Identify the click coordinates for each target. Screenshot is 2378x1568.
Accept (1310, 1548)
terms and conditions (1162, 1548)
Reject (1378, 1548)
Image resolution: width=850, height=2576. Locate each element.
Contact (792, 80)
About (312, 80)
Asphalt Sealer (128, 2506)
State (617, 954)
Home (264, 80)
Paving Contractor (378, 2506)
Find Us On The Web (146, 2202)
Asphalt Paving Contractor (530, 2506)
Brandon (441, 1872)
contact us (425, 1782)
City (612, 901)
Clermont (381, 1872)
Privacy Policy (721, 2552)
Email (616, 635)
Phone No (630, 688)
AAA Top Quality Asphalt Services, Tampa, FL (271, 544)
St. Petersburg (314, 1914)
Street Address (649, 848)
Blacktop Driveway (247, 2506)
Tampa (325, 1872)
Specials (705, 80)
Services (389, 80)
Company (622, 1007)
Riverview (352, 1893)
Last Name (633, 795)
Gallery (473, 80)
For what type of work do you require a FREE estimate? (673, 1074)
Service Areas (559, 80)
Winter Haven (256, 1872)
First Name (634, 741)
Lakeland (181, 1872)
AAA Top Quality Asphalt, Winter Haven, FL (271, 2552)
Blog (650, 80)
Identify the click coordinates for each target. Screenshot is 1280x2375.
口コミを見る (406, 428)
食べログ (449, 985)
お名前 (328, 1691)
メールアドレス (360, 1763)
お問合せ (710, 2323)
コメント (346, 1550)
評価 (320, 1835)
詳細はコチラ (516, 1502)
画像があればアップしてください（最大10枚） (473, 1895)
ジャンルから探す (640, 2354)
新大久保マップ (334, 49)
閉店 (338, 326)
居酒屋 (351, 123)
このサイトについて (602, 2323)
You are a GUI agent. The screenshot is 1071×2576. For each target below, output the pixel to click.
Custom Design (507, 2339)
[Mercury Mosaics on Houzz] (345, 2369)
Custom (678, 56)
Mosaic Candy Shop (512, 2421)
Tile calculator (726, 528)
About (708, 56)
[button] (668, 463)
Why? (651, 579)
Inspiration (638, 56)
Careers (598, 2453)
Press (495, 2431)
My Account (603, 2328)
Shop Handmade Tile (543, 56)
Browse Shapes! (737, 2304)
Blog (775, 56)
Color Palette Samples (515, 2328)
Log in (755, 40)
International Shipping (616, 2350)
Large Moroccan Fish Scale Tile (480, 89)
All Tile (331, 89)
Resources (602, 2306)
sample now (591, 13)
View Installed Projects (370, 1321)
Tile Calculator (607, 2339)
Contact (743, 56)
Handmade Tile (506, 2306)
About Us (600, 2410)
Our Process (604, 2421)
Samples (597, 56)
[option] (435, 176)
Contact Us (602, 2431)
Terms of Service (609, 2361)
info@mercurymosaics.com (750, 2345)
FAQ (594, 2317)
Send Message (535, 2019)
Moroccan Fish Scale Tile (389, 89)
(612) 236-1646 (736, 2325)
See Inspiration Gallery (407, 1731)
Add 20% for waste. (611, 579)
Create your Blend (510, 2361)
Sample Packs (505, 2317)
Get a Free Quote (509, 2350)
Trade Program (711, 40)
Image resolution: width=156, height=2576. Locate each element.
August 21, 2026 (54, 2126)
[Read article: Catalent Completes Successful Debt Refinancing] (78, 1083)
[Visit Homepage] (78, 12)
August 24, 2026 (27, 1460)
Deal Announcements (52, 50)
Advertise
========================================================================
DIRECTIONS FOR THIS TASK. Output the records above exactly, from their first line through the line that contains "AAA Top Quality Asphalt Services, Tampa, FL", and add nothing.

EXERCISE RESPONSE.
Identify the click coordinates for each target. Screenshot is 2378x1568.
Accept (1310, 1548)
terms and conditions (1162, 1548)
Reject (1378, 1548)
Image resolution: width=850, height=2576. Locate each element.
Contact (792, 80)
About (312, 80)
Asphalt Sealer (128, 2506)
State (617, 954)
Home (264, 80)
Paving Contractor (378, 2506)
Find Us On The Web (146, 2202)
Asphalt Paving Contractor (530, 2506)
Brandon (441, 1872)
contact us (425, 1782)
City (612, 901)
Clermont (381, 1872)
Privacy Policy (721, 2552)
Email (616, 635)
Phone No (630, 688)
AAA Top Quality Asphalt Services, Tampa, FL (271, 544)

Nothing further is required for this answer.